# Task requirements
The job is to find each line of the records below that includes the word "computer" and copy it.

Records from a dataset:
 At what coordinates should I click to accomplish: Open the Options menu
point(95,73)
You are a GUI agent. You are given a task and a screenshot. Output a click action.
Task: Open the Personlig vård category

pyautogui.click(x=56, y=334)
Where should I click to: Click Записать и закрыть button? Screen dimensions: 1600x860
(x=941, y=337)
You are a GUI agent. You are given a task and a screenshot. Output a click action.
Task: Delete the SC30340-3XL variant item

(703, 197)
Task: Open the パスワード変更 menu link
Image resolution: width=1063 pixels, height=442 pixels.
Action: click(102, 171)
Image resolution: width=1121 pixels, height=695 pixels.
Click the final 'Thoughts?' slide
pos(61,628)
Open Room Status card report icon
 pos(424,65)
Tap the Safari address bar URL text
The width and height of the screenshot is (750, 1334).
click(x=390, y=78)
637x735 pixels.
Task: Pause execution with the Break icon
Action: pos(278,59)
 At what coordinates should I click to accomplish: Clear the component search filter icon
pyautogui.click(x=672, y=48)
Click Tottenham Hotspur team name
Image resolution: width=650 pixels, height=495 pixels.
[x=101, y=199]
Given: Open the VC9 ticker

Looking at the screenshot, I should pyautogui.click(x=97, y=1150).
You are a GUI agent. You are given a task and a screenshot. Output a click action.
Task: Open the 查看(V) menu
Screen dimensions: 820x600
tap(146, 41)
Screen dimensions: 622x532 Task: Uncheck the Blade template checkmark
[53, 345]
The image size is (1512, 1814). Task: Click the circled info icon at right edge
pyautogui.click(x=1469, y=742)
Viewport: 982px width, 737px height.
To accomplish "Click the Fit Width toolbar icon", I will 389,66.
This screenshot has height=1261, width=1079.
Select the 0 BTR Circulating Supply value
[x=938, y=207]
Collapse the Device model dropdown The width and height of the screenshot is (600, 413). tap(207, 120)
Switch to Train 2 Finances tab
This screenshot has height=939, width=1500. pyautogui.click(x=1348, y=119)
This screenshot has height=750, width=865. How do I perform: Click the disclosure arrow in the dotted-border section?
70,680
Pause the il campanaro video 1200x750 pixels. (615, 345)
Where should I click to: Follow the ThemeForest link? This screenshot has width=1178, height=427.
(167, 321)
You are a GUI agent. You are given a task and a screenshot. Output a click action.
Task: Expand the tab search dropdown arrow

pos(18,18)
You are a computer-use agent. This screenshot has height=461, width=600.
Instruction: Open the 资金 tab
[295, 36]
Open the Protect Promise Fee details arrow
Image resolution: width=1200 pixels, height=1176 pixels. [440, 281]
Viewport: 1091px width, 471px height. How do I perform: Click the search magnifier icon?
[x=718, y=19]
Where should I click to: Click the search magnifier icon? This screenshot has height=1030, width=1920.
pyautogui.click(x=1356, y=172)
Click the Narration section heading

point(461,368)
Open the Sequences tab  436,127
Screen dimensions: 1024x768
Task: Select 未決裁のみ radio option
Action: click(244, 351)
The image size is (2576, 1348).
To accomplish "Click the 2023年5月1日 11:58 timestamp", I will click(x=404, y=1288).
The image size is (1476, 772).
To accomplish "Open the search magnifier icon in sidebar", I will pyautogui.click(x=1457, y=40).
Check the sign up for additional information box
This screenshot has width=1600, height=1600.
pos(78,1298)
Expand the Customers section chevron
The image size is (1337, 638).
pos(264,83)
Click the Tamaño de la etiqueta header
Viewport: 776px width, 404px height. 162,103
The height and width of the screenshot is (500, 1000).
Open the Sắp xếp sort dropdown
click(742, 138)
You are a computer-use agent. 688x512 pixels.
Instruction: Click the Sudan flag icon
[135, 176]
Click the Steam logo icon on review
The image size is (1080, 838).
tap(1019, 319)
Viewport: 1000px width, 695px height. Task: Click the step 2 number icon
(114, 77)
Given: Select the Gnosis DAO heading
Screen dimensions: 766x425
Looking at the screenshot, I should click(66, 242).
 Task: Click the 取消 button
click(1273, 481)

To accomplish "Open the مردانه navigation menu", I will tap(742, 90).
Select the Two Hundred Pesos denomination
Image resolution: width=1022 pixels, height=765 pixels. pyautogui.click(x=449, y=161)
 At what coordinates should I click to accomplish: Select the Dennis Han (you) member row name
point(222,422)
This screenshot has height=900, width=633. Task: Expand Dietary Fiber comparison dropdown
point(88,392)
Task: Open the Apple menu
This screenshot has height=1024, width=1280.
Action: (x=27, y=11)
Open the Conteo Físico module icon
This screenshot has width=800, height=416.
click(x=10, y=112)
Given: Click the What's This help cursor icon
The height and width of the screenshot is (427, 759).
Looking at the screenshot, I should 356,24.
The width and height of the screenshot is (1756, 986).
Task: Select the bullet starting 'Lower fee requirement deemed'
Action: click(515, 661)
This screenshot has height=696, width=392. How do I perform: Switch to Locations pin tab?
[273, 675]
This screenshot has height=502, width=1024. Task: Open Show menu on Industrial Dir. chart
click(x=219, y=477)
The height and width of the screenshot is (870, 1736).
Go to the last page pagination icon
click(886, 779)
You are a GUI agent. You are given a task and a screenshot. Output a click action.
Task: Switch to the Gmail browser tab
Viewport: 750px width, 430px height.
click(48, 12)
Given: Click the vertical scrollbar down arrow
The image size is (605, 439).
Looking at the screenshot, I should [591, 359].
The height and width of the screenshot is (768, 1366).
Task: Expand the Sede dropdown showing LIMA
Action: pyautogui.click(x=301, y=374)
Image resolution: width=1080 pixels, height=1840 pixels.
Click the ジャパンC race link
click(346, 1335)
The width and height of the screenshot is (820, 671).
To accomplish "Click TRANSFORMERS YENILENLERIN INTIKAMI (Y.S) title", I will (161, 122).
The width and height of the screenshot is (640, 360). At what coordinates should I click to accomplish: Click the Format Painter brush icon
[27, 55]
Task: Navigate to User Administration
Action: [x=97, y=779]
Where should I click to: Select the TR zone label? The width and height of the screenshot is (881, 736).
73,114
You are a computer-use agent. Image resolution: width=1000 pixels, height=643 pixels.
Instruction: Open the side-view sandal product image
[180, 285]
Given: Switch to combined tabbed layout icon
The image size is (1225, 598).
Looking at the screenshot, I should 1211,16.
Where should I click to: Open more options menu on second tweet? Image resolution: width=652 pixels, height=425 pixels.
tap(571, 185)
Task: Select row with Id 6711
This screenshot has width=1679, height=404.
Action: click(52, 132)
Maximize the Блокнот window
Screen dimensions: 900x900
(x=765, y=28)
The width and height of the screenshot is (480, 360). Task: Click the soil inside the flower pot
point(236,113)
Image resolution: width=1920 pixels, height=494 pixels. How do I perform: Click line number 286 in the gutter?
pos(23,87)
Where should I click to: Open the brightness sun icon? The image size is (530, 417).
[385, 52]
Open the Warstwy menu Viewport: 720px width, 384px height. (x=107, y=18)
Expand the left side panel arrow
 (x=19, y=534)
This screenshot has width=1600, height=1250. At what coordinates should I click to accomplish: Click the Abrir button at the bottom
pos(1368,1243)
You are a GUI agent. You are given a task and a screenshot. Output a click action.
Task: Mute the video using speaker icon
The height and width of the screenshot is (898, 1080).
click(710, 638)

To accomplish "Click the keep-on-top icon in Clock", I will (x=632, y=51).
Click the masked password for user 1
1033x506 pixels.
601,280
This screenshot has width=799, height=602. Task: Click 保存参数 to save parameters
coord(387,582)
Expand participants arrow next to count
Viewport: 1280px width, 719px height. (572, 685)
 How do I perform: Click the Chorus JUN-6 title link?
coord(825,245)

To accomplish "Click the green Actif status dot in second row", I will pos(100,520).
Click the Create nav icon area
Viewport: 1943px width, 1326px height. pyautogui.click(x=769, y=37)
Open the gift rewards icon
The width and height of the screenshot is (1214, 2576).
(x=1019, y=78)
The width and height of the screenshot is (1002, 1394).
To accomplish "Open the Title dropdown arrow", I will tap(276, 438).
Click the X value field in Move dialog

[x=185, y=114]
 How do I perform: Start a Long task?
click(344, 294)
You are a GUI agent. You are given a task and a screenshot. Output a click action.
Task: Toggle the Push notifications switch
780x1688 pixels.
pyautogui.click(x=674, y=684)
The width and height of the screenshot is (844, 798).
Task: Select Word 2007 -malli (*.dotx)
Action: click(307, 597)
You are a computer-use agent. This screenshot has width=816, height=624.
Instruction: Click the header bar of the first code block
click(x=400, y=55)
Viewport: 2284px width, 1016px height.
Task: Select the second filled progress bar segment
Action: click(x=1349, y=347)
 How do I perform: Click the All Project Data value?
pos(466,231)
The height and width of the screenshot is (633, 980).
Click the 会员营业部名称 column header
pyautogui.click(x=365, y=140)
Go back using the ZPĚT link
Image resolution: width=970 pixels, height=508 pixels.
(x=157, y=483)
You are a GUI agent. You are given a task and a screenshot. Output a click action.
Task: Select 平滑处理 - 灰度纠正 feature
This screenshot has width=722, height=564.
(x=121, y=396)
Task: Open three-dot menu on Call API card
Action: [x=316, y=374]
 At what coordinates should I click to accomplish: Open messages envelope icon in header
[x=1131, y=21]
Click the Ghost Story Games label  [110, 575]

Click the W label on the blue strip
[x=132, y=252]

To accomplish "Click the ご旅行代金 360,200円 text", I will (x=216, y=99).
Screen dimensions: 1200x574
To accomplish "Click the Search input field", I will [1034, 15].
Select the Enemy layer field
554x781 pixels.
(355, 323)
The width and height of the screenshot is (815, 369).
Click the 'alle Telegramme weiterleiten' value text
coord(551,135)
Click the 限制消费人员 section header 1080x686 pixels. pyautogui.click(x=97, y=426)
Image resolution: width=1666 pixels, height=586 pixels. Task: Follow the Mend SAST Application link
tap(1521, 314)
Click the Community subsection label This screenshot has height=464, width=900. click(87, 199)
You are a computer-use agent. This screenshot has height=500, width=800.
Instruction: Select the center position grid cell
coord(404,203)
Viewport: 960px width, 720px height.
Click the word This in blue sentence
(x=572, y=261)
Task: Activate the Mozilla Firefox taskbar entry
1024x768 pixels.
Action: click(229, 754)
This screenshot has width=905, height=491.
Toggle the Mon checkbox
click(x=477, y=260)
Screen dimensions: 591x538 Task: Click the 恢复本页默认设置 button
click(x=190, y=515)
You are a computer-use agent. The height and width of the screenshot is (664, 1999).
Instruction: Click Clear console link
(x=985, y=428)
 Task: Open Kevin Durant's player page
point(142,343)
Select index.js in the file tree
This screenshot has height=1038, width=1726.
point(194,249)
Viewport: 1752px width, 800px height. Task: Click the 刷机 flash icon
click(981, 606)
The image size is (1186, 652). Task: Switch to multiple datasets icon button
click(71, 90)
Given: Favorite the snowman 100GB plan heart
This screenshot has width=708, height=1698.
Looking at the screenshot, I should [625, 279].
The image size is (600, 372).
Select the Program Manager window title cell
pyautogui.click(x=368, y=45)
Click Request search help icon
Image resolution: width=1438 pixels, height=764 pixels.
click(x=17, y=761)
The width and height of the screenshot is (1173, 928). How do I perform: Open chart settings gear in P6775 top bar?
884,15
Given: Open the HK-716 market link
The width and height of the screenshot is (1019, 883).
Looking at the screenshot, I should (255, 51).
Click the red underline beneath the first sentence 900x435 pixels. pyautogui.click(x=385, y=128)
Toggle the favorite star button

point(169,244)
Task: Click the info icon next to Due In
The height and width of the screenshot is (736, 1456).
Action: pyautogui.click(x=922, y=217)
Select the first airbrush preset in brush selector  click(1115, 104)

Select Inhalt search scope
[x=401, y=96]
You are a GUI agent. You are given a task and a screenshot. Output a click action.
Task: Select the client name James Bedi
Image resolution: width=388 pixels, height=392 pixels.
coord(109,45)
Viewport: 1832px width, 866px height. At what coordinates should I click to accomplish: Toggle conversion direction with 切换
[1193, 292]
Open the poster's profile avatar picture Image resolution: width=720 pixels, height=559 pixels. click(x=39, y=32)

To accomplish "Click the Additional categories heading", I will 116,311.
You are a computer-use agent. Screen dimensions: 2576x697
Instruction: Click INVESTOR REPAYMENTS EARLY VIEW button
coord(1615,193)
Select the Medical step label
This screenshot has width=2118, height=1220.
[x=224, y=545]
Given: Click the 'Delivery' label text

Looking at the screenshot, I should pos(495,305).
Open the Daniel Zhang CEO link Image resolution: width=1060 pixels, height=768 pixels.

# Completed task
You are a computer-use agent. This screenshot has height=461, width=600.
You are a computer-use agent. 688x512 pixels.
You are a computer-use agent. Image resolution: width=1000 pixels, height=643 pixels.
You are a computer-use agent. This screenshot has width=816, height=624.
You are a computer-use agent. This screenshot has height=500, width=800.
You are a computer-use agent. The height and width of the screenshot is (664, 1999).
You are a computer-use agent. Screen dimensions: 2576x697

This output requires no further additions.